If last year’s AI frenzy was driven by technological breakthroughs, this year’s keyword is “implementation.” As late autumn sets in and the new year approaches, AI “commercialization” is poised to take center stage.

 

For AI enterprises to stand out, hardware integration capabilities are essential. Under modern commercialization models, it is difficult for AI to follow the traditional path of information-based products; therefore, entering hospitals alongside hardware is a strategy worth considering. This is exemplified by Xishi Yigou Medical’s products, which are predominantly presented in the form of medical devices.

 

Today, Xishi Yigou Medical has six products entering the approval process for Class III medical devices. The era of AI healthcare products relying on storytelling is becoming a thing of the past, and a new era is about to dawn.

 

What Has AI Actually Brought to Medicine?

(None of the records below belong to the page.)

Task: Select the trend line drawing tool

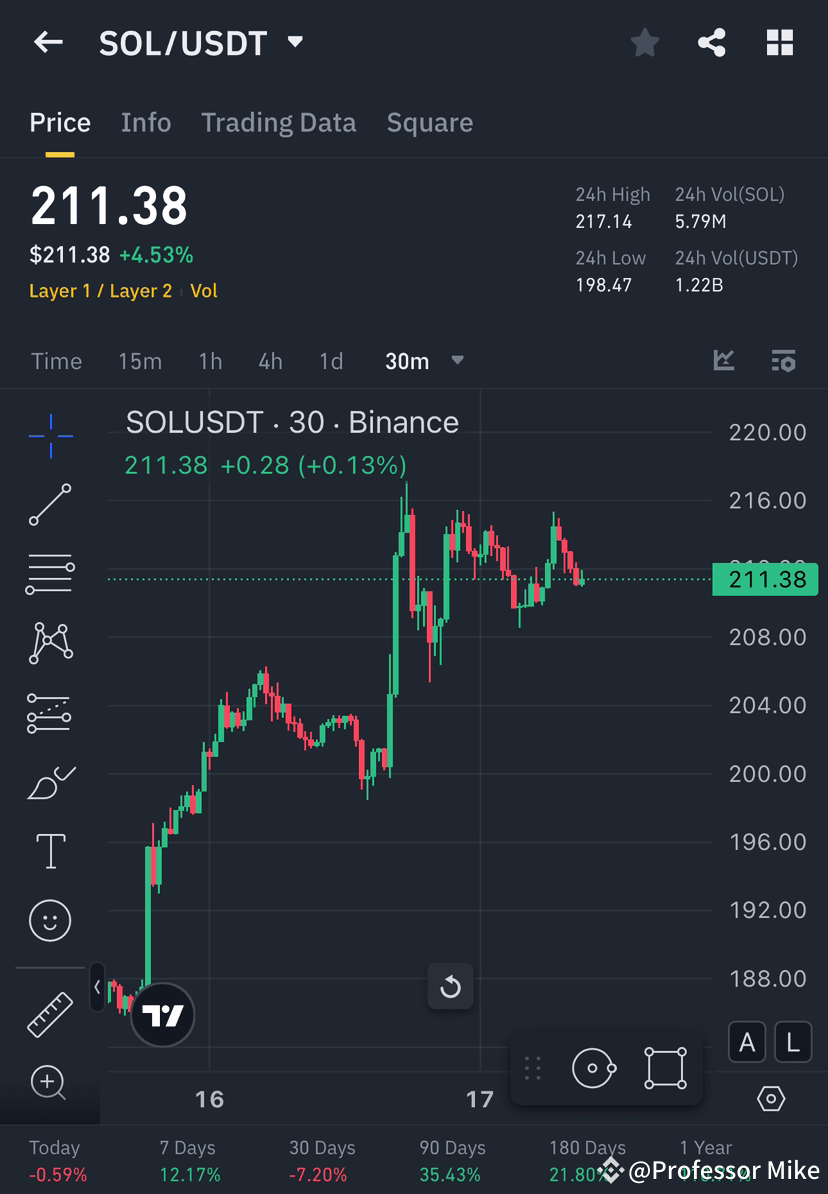Action: [x=50, y=505]
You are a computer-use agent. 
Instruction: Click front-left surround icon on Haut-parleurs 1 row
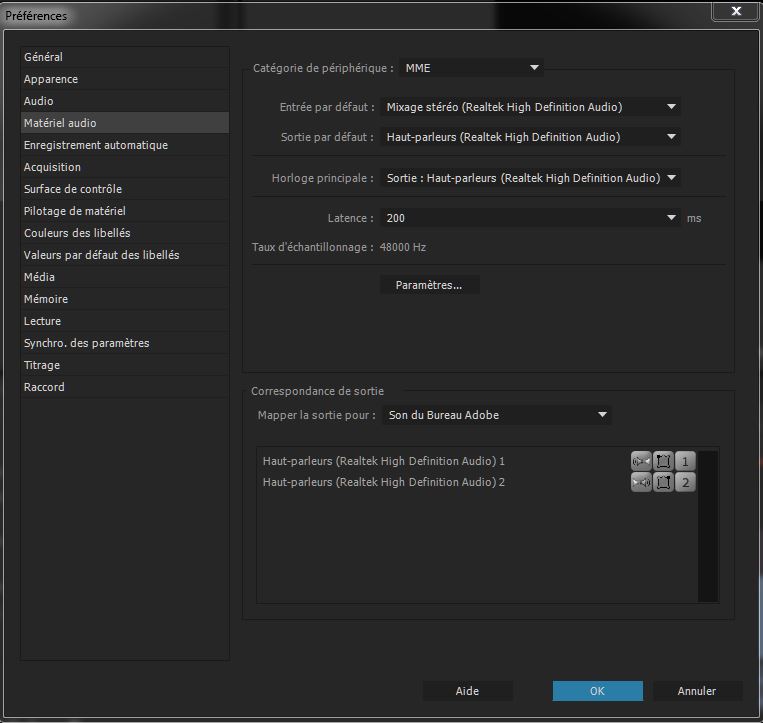(x=663, y=461)

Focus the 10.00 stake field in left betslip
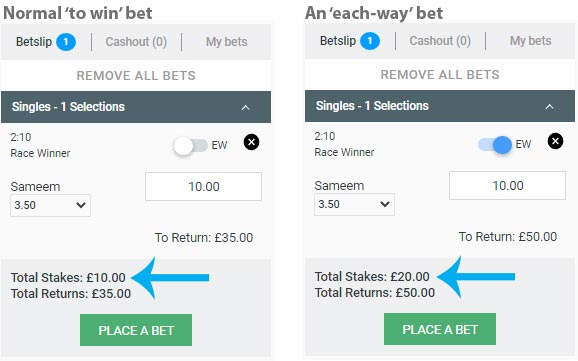[x=203, y=187]
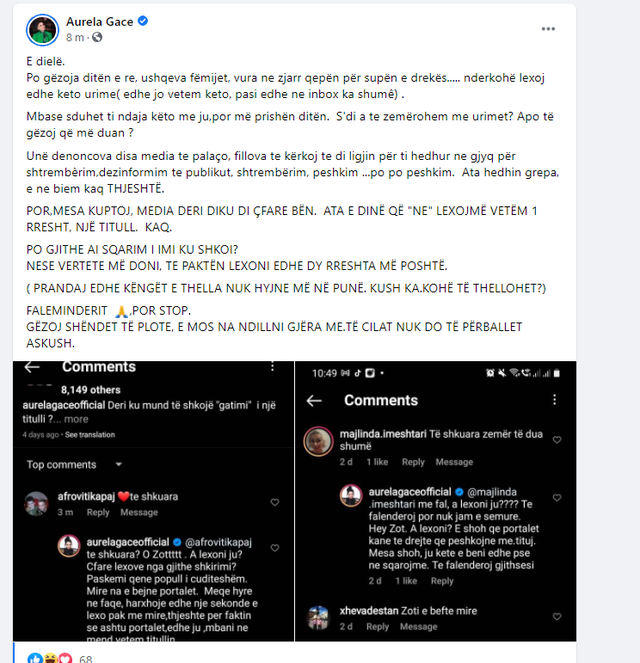This screenshot has width=640, height=663.
Task: Open the post options three-dots menu
Action: [x=548, y=29]
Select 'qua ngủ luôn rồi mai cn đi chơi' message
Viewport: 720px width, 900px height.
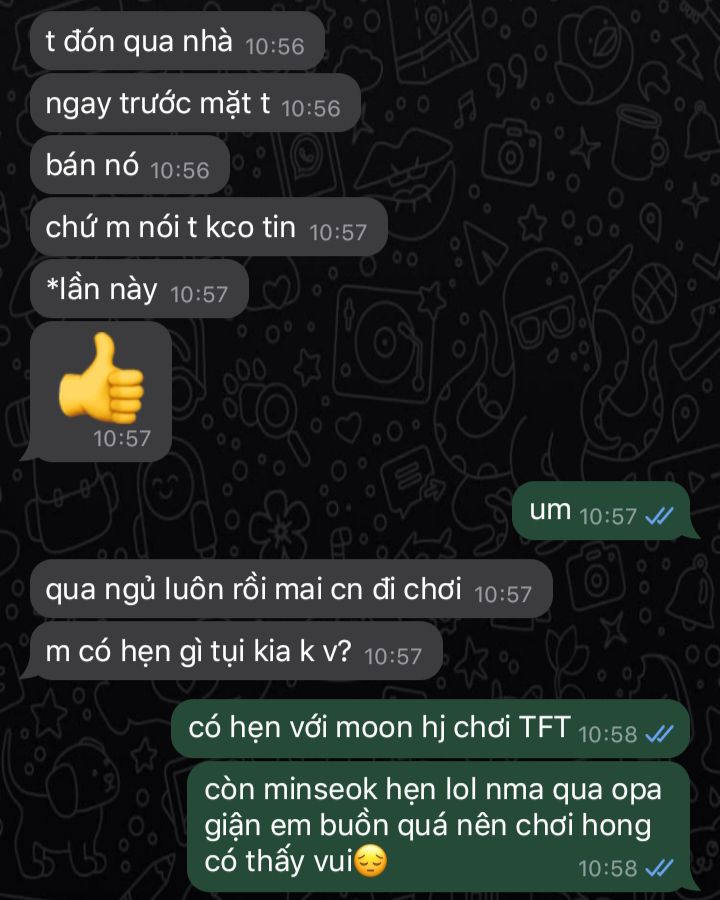click(291, 589)
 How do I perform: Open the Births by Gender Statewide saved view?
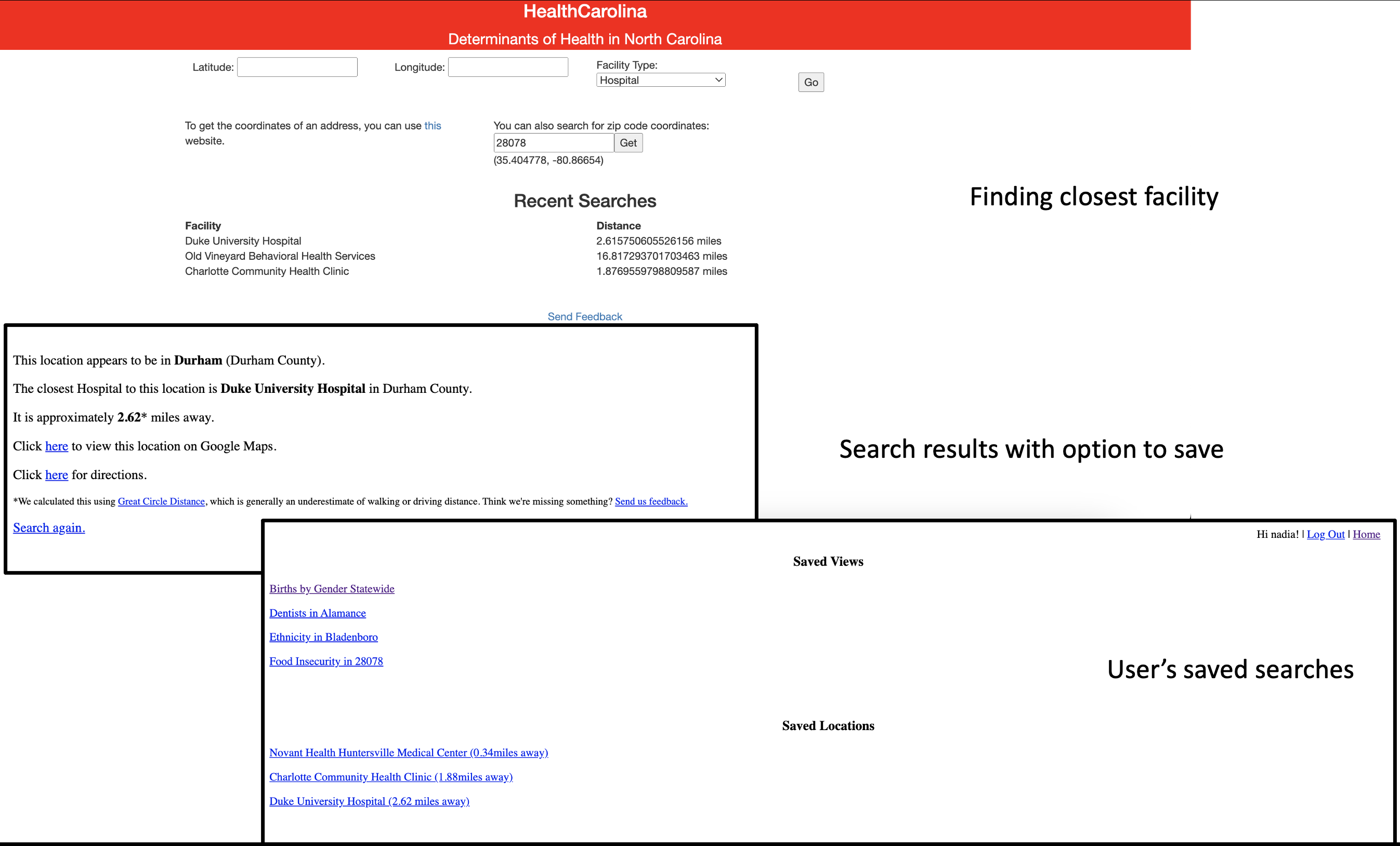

In Medicine, Is AI Merely Replicating Capabilities or Transcending Cognition? This is a Topic That Puzzles Many.

 

“At first, I believed that AI could surpass physicians’ understanding of diseases. However, through my research in AI, I have come to realize that it is still too early to talk about such superiority. At least in the next few years, AI will need to replicate doctors’ capabilities based on human knowledge of diseases. But one day, AI will be able to discover things unknown to humans,” said Song Jie in his speech.

 

Currently, the primary function of AI lies in leveraging powerful computational capabilities to extract common features that are unattainable through conventional methods, thereby identifying correlations between diseases and phenotypes. However, current AI remains far from achieving the level of intelligence defined by the Turing Test.

 

Song Jie believes that the current development of AI needs to be based on capability replication, and only after achieving integration and mastery can cognitive transcendence be realized. However, "transcendence" must occur within a scope that is verifiable by humans. At the time of the AI explosion, researchers will devote significant effort to verification.

 

Taking digestive endoscopy as an example, the role of AI is to analyze images of patients’ digestive systems, identify common patterns within vast datasets, and distill these into algorithms. These algorithms are then implemented by machines to assist physicians in real-time image analysis during endoscopic procedures. In this process, AI replicates clinicians’ capabilities, enhances examination efficiency, and reduces the risk of missed diagnoses. However, AI cannot resolve conditions that remain indeterminate even to endoscopy specialists. Addressing this limitation represents the future direction of AI development.

 

Nowadays, AI has begun to show its potential in the medical field. This technology will become a powerful tool to break down the barriers of the traditional healthcare industry; the dismantling of these barriers will bring about a massive revolution to the vast healthcare market.